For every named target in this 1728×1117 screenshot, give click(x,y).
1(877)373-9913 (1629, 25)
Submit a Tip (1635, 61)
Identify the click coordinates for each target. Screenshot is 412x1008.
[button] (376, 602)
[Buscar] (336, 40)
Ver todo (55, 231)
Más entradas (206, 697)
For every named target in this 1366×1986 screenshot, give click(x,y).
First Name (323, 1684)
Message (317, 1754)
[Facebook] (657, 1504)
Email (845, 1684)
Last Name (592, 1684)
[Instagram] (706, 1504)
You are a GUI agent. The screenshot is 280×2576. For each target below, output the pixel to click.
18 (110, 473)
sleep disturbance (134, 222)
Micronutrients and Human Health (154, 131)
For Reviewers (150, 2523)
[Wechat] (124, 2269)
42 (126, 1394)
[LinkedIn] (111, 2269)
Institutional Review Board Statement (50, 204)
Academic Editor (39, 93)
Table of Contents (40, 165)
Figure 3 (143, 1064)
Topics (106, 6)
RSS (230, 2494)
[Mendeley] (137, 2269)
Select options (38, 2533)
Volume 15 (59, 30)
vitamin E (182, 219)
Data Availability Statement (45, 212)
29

◆ **EXERCISE**: Scan the material above for the word "every", and copy each line where it appears.

◆ **RESULT**:
For every named target in this 1728×1117 screenshot, give click(x,y).
For every named target in this 1366×1986 screenshot, give click(x,y).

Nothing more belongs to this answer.